Methods: The unit installed an electronic whiteboard system (EWS) in each patient room- a technology that replaces traditional whiteboards with 40-inch, liquid crystal display (LCD) monitors. Components include-staff pictures that identify the patient’s daily assigned care team, goals, comments, discharge instructions, diet, and schedule/activities for the day. Custom backgrounds created to enhance the patient experience include scenic and holiday images, and birthday images. The staff wear battery-operated badges, which interact with the EWS. When staff enter a room, their picture appears on the electronic whiteboard, identifying staff presently in the room. A time stamp appears on the electronic whiteboard once staff exit the room.
Results: The EWS, which was designed by a multidisciplinary team to serve as a communication link between patients and their healthcare team, provides a color-coded visual reminder for the purpose of hourly rounding. The completion of hourly rounding is verified by the appearance of a green indicator dot on the central electronic whiteboard. After 45-minutes, the indicator dot turns yellow, prompting staff to prepare for rounds. If a round is missed, the indicator dot will turn red after 15-minutes. All disciplines can visualize the central monitor, which informs them of the patient’s fall risk level, resulting in a multidisciplinary approach to falls prevention. The EWS is an interactive, innovative way to enhance communication with patients and the interdisciplinary teams, while engaging patients and their families in their care. The EWS is interactive and enjoyed by patients, as proven through positive Hospital Consumer Assessment of Healthcare Providers and Systems (HCAHPS) surveys.
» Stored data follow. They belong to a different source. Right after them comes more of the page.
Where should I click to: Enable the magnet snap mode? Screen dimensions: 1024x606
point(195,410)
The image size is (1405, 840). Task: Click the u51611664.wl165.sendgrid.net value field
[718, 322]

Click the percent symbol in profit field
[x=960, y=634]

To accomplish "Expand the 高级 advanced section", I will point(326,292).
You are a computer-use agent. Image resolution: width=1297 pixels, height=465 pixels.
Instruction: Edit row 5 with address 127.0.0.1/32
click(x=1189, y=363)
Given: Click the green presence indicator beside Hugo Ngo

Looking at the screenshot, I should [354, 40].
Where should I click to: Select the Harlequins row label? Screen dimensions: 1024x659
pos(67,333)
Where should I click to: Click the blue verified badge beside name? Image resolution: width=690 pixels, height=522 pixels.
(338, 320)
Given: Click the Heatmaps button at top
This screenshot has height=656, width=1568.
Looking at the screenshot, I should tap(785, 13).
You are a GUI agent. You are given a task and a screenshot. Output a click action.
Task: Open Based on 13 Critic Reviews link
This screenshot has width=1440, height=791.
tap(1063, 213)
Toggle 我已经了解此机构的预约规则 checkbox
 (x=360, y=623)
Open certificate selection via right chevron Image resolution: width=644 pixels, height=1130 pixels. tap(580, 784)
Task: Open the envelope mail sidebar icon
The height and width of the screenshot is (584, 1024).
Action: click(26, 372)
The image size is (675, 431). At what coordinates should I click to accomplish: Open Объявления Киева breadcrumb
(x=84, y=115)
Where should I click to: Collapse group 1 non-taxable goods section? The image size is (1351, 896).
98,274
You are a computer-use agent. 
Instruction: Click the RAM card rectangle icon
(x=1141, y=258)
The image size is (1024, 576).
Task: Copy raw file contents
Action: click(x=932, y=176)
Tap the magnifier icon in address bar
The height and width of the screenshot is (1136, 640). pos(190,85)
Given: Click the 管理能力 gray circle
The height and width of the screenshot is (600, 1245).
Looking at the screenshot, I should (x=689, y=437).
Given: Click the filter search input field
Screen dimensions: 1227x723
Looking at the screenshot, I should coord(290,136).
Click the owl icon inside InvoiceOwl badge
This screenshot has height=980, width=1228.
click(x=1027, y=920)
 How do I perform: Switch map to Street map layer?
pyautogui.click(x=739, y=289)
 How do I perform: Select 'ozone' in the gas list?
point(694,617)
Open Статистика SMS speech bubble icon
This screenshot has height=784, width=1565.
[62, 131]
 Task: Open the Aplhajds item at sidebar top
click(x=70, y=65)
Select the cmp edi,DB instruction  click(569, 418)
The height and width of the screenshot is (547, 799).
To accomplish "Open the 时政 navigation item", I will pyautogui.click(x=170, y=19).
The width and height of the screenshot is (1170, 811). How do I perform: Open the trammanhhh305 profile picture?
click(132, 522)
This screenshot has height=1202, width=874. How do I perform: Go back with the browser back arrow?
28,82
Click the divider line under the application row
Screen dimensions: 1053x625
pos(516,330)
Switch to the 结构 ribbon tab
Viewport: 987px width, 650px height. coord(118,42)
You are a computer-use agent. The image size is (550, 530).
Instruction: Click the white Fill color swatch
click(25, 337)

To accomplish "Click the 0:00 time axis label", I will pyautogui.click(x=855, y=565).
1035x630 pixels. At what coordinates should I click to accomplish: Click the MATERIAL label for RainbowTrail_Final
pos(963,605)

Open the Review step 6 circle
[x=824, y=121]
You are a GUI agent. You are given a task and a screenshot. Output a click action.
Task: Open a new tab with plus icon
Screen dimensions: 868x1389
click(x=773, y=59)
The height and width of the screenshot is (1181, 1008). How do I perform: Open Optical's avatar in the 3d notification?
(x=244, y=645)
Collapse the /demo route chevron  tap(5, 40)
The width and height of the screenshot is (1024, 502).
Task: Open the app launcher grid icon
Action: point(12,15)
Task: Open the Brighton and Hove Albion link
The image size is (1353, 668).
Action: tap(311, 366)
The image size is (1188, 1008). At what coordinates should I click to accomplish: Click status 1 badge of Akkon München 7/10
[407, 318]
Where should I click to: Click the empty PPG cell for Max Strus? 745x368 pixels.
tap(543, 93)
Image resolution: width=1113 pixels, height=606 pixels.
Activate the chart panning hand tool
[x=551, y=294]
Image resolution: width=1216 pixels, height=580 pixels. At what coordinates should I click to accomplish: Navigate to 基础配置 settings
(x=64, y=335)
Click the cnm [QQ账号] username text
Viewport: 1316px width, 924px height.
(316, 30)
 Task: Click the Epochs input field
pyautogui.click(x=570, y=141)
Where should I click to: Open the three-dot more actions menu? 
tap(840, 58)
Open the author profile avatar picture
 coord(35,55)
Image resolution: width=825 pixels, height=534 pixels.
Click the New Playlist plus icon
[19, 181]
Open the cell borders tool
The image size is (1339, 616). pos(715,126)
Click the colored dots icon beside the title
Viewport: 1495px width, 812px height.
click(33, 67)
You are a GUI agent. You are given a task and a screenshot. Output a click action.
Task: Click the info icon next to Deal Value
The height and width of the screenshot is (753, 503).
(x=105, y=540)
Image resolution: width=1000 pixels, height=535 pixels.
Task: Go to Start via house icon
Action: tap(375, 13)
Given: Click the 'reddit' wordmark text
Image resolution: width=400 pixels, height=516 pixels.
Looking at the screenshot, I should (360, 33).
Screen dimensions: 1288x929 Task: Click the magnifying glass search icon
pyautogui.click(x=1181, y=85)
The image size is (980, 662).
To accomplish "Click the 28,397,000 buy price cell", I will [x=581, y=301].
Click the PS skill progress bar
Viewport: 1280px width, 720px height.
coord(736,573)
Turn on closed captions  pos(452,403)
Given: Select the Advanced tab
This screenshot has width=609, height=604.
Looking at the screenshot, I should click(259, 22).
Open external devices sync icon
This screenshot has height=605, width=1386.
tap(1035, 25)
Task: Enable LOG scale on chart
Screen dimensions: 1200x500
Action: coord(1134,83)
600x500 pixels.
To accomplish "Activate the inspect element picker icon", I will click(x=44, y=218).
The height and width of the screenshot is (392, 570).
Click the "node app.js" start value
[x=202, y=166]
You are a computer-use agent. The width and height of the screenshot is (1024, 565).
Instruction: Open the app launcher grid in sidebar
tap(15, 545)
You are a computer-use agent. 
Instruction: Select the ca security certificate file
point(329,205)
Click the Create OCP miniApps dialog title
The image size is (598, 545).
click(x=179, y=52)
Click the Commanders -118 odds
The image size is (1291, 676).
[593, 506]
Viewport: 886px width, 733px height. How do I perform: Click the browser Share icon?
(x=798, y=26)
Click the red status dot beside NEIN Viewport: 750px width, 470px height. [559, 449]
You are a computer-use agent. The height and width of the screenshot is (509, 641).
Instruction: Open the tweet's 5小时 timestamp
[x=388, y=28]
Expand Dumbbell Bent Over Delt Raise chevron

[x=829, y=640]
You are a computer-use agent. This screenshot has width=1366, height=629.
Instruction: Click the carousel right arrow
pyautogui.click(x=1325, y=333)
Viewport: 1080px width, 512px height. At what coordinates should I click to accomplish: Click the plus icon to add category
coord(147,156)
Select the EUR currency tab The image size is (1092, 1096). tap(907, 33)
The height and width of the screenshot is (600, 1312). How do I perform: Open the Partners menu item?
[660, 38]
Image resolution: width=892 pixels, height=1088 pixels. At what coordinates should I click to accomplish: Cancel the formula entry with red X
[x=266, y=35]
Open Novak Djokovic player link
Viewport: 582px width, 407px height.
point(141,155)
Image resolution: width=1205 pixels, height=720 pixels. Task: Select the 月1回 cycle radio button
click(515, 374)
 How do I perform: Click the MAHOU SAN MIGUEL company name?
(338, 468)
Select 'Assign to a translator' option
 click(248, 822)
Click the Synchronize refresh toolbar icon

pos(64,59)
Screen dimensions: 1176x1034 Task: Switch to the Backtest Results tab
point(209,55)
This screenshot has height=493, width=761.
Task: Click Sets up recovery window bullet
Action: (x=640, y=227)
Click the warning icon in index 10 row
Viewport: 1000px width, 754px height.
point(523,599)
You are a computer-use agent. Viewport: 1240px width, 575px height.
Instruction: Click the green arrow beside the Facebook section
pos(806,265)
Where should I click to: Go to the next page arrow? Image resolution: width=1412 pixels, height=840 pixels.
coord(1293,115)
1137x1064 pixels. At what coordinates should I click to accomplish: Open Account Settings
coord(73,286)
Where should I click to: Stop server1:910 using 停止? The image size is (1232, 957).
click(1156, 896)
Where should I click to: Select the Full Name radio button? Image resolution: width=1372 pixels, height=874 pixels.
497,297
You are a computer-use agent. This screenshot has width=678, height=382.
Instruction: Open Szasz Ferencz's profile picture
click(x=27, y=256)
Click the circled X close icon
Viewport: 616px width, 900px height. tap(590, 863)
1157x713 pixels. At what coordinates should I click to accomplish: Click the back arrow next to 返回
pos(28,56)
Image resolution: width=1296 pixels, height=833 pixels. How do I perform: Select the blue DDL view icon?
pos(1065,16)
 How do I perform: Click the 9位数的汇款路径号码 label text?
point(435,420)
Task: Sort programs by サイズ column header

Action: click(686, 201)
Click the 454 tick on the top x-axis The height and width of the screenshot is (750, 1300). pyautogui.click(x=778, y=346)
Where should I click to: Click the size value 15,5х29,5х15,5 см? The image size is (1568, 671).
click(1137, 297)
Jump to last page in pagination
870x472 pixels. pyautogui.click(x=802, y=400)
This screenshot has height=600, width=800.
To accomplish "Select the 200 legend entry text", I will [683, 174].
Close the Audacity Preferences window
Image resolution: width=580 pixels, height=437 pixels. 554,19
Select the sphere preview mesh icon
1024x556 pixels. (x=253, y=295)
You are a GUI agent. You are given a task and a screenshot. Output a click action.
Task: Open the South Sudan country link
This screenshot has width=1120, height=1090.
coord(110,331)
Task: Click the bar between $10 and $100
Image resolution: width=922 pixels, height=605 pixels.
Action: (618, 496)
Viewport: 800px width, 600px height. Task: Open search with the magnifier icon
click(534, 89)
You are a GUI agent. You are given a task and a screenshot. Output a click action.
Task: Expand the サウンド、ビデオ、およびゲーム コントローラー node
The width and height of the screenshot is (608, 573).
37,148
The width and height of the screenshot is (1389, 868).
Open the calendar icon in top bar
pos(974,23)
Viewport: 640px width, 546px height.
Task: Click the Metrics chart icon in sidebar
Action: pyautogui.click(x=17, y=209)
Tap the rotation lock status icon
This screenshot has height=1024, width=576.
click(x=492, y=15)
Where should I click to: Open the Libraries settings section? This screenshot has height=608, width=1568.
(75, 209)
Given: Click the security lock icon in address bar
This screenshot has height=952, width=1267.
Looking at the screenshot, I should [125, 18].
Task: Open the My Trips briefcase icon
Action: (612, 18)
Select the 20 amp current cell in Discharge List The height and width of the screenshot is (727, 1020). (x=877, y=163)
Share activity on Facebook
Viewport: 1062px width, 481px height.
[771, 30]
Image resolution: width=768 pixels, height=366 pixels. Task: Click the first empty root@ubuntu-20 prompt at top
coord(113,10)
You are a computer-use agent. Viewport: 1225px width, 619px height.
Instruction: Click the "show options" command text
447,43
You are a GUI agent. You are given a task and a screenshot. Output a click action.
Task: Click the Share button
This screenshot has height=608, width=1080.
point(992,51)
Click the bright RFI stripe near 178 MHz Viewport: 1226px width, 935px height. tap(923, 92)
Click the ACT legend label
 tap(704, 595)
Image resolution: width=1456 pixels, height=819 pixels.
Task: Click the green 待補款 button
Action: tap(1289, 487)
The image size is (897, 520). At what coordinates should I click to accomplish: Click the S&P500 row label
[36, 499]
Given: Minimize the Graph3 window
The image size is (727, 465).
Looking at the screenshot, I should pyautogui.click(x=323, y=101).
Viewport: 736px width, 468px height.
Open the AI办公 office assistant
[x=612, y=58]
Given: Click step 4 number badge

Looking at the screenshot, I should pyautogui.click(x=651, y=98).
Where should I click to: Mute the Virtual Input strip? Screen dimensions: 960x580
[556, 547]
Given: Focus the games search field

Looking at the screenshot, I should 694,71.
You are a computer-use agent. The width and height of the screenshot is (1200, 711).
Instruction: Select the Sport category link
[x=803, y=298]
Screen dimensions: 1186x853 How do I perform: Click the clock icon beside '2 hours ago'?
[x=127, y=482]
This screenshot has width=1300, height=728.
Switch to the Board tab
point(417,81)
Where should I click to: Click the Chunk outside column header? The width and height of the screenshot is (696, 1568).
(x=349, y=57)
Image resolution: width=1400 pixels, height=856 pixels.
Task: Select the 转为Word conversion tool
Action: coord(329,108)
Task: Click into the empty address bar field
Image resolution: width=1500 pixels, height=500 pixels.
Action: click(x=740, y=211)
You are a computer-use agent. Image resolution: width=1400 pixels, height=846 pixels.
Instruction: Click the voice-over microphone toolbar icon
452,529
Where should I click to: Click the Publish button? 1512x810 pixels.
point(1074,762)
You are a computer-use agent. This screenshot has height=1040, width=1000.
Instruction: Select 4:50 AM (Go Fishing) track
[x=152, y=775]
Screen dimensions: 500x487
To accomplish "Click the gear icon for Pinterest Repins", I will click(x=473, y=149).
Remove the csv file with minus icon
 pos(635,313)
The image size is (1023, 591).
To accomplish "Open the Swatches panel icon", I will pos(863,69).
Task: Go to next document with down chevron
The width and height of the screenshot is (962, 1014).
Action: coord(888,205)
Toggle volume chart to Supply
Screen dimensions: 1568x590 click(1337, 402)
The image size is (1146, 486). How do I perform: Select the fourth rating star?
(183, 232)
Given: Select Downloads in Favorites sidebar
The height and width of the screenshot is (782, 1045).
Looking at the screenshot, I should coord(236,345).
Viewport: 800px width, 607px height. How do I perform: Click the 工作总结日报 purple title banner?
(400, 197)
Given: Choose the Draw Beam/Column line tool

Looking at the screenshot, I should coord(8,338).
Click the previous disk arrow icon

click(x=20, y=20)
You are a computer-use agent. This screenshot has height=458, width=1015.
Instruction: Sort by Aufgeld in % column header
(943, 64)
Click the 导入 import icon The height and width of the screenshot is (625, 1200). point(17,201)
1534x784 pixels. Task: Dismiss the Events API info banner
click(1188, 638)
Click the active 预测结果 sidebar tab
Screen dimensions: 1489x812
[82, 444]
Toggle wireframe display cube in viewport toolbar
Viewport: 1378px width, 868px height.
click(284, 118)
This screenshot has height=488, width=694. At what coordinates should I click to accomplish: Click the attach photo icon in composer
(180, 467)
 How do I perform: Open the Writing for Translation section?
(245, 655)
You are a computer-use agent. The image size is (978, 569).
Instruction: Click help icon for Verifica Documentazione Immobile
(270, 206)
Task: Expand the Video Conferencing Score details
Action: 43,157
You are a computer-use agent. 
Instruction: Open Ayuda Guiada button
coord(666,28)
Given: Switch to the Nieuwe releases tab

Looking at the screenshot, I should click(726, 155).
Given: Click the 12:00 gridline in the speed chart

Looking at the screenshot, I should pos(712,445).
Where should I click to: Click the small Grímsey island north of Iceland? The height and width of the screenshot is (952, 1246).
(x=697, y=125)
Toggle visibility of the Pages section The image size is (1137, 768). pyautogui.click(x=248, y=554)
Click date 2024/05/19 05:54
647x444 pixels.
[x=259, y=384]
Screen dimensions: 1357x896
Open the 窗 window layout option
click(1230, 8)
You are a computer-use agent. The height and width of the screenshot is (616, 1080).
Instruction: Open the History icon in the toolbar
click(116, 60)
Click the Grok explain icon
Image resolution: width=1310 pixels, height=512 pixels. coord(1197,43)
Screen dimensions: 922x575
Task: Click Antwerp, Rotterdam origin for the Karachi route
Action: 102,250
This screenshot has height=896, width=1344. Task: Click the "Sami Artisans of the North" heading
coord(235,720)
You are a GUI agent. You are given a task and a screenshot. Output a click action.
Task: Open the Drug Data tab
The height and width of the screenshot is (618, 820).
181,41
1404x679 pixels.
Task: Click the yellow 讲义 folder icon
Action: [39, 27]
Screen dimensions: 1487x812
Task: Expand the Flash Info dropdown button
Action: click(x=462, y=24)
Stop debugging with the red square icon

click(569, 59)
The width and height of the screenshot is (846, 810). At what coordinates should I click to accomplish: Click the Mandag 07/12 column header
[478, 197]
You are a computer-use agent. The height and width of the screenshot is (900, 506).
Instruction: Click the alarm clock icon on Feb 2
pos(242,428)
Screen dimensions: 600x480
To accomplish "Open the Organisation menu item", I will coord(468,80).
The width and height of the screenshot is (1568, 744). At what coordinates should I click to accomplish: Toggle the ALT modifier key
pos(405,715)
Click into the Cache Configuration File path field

Conclusion: Patient falls in hospitals continues to be a challenge for the nursing profession. Our organization purchased innovative technology that helps prevent patient falls and improves quality outcomes and patient safety, while enhancing the patient experience. The implementation of the EWS has greatly improved the incidence of patient falls and safety on the Surgical Unit. The number of falls per 1,000 patient days decreased from 11.17 in June 2016 to 0.00 in July 2017. The rate for falls with injury decreased from 5.59 in June 2016 to 0.00 in only one month, and has held at zero for more than 12 months.
This provides strong evidence for the effectiveness of hourly rounding to prevent adverse patient outcomes and what can be achieved when hospitals blend new technology with robust, traditional practice.